Young persons think love belongs only to the brown-haired and
crimson-cheeked. So it does for its beginning. But the golden marriage is
a part of love which the Bridal day knows nothing of.
A perfect and complete marriage, where wedlock is everything you could ask and the ideal of marriage becomes actual, is not common, perhaps as rare as perfect personal beauty. Men and women are married fractionally, now a small fraction, then a large fraction. Very few are married totally, and they only after some forty or fifty years of gradual approach and experiment.
Such a large and sweet fruit is a complete marriage that it needs a long
summer to ripen in, and then a long winter to mellow and season it.

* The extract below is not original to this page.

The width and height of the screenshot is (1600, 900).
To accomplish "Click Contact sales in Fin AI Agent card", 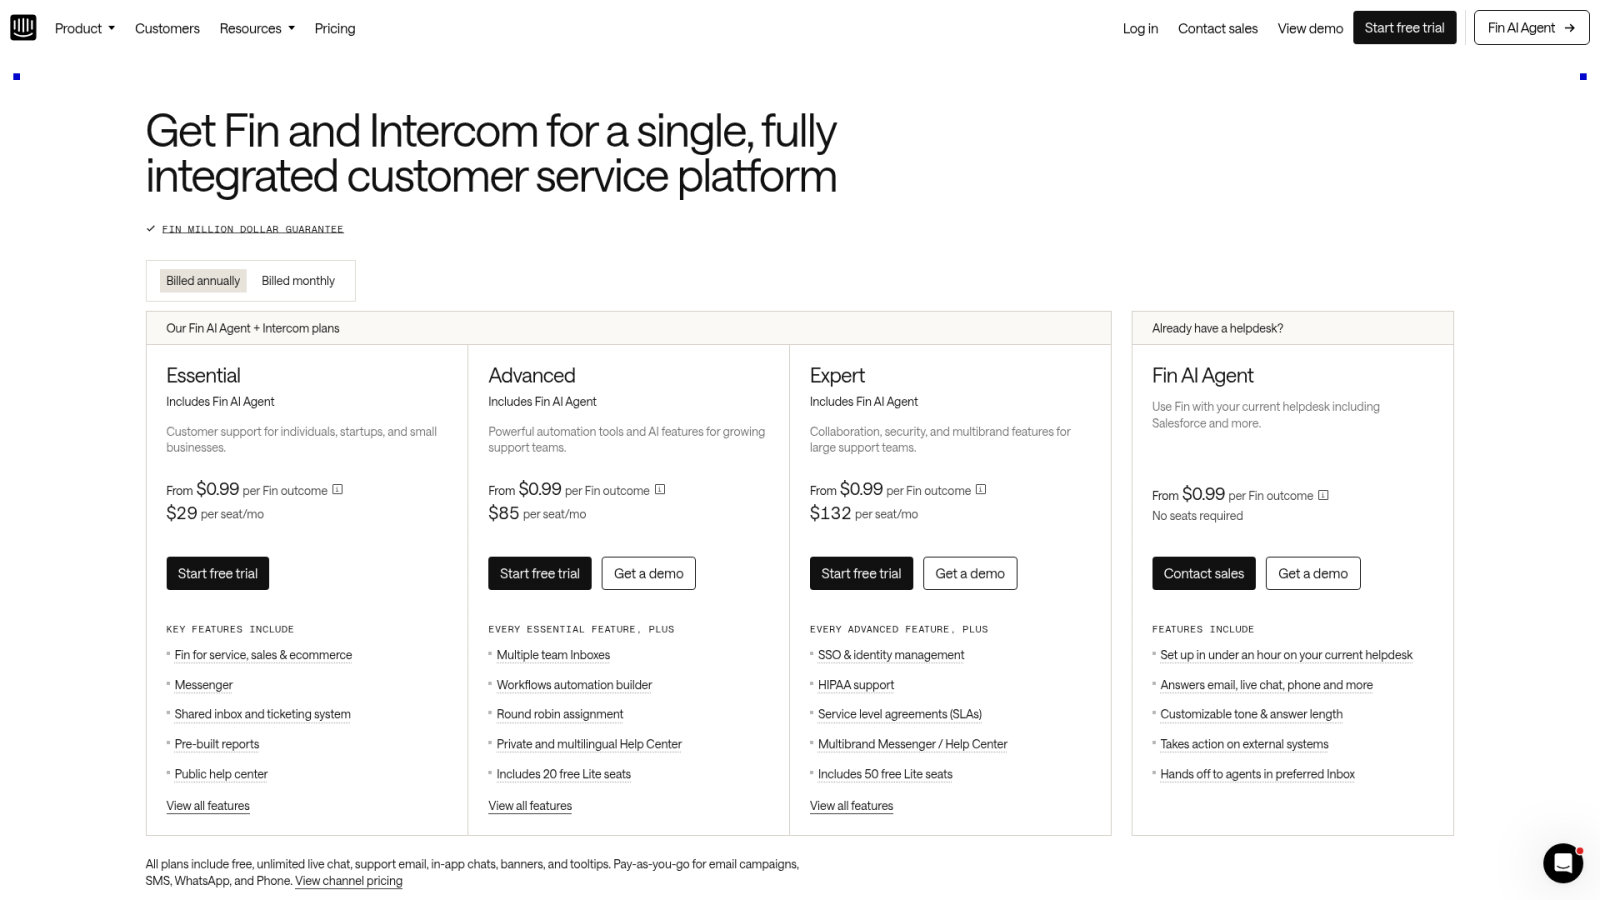I will (1204, 573).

But a
real, happy marriage of love and judgment between a noble man and woman is
one of the things so very handsome that if the sun were, as the Greek
poets fabled, a God, he might stop the world and hold it still now and
then in order to look all day long on some example thereof, and feast his
eyes on such a spectacle.
---Theodore Parker
3k
The institution of marriage was begun
that a man and a woman
might learn how to love
and, in loving, know joy;
that a man and a woman
might learn how to share pain and loneliness
and, in sharing, know strength;
that a man and a woman
might learn how to give
and, in giving know communion.
The institution of marriage was begun
that a man and a woman
might through their joy,
their strength, and their communion,
become creators of life itself.
Marriage is a high and holy state,
to be held
in honor
among all men and women.
Marriage is a low and common state,
to be built
of the stuff
of daily life.
Men and women are not angels, nor are they gods.
Love can become hatred;
joy, sorrow,
marriage, divorce.
But human beings are not condemned to failure.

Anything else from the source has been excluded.